キィィィンッとその竜人の口から竜鳴が響く。

俺は手を放し、そいつの顔面を思いきり踏みつけた。

「がはっ……!!」

「なるほど、憑依召喚か。そういえば、竜の中には、周囲の環境に溶け込むように隠れるのが得意な個体もいたな。その身に竜の力を宿していたというわけだ」

竜人は素早く剣を抜き放ち、竜の力で俺の体に斬りかかる。

更に足に力を入れ踏み込んでやれば、頭を地盤にめり込ませた。

「ごっ……」

「答えろ。誰の命で、なにをしようとしている?」

「……我らは、崇高なる神の戦士っ! たとえこの命奪われようとも、貴様に教えることはなにもないっ!」

竜人がそう口にした瞬間、俺が描いた魔法陣から現れた黒い糸がその首に絡みつき、禍々しい首輪がかけられた。
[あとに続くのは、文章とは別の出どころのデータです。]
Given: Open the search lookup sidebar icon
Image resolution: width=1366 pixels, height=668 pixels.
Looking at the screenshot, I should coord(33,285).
「ならば、祈れ。その信仰がどこまでもつか、存分に試してみよ」

< 羈束首輪夢現(ネドネリアズ) >。

その夢が見せるのは、神なき世界で幾度となく俺に殺される光景だ。

祈っても願っても、神は現れず、ただひたすらに殺され、滅び続ける。

ありとあらゆる苦痛がそいつを責め立て、数千数万という死が一秒の間に通り過ぎる。

そうして、ようやく奴は夢から覚めた。

憔悴しきった表情で竜人は俺を見る。

「まだ祈りたりないか?」

「……あ……う…………」

「話せば、楽にしてやろう」

虚ろな瞳で、唇を震わせ、竜人は言った。

「……我らは……ジオルダルの聖騎士団……。アヒデ枢機卿より、神託を告げられた……。ガイラディーテの民を、聖別せよ、と……」

やはり、あの男の仕業か。

「アヒデはどこにいる?」

「……エーベラストアンゼッタに……」

「聖別というのは?」

「神の使いである竜の胎内より、神のもとへ赴き、聖なる姿で蘇ること。我らと同じく竜人となり、神に仕える聖なる民となる」

つまり、人間を竜に食わせるということか。

「侵略者め」

ぐしゃり、と足を踏み抜き、俺は竜人の頭蓋を潰した。

未だ隠れてこちらの様子を窺っている者どもに、ゆるりと視線を飛ばしてやる。

「この地上に争いの種を持ちこむことは許さぬ。三秒時間をくれてやろう。今すぐ兵を退くがいい。でなければ、貴様らの神諸共、ジオルダルは滅ぶことになろう」

一瞬の静寂。

次の瞬間、保護色のように地盤と同化し隠れていた竜人たちの姿が、すうっと浮かび上がる。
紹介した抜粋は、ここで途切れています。